1-1 画像生成AI『DALL-E』とは

そもそもDALL-E(ダリ)についてあまり知らない方も多いと思いますので、ここではDALL-Eの基本的な情報を伝えていきます。

DALL-EはOpenAIによって開発された画像生成のための人工知能(AI)システムです。
このシステムは、プロンプト(指示する文章)を受け取り、それに基づいたリアルな画像を生成することができます。

例えば、「A girl playing with a cat, anime style.」というテキストプロンプトを英語でDALL-Eに提供してみます。
すると、それに対応する少女と猫が遊んでいるアニメ風の画像を生成することができます。

DALL-Eは、テキストと画像の間の関係を理解し、テキストの記述を視覚的に表現する能力をもっています。

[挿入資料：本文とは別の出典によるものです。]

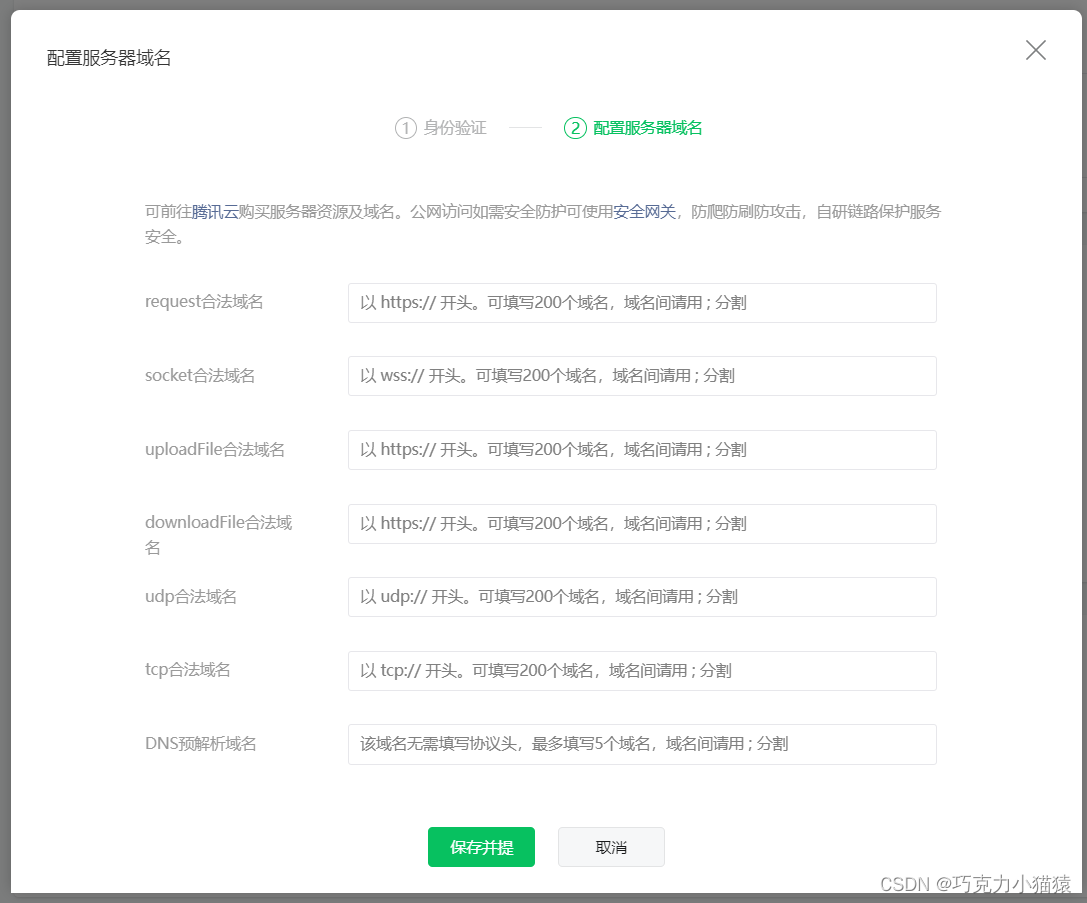Focus the request合法域名 input field

coord(641,302)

DALL-Eの起こりは2021年のこと。最初のバージョンである初代「DALL-E」が発表されました。
その後、2022年に「DALL-E2」という改良版も登場しました。

ただ、このDALL-E2も素晴らしかったですが、プロンプトに関してはややクセがありました。
そのため、品質の低い画像しか生成できず、なかなか苦戦する方も多くみられました。

私も初期の頃のDALL-Eを試してはみました。
しかし、AIがすごく進歩しているとはいえ、「画像生成はまだまだこんなもんだよな~」と思うくらいのクオリティだったのを覚えています。

さらに、同年には他にもAIモデルが続々登場します。
例えば「Midjourney(ミッドジャーニー)」や「Stable Diffusion(ステイブルディフュージョン)」です。

これら2大AIモデルの環境構築のしやすさやAI画像生成の精度の高さなどの点で、DALL-E2よりも評価されていたこともあり、ChatGPTで覇権を握ったOpenAIも画像生成の方はイマイチ…というのがこれまでの印象でした。

しかし、2023年9月に、そんな弱点を克服した最新バージョンである「DALL-E3」がリリースされました。

DALL-E3は、以前までのDALL-Eシリーズと比べても、画像品質、解像度、プロンプト解釈能力が飛躍的にグレードアップしています。

加えて、DALL-E3はプロンプトを自動的に最適化・高品質化してくれる特徴があります。
これにより、従来の画像生成AIで必要だったプロンプトの微細な修正に欠ける手間を大幅に省略することが可能となりました。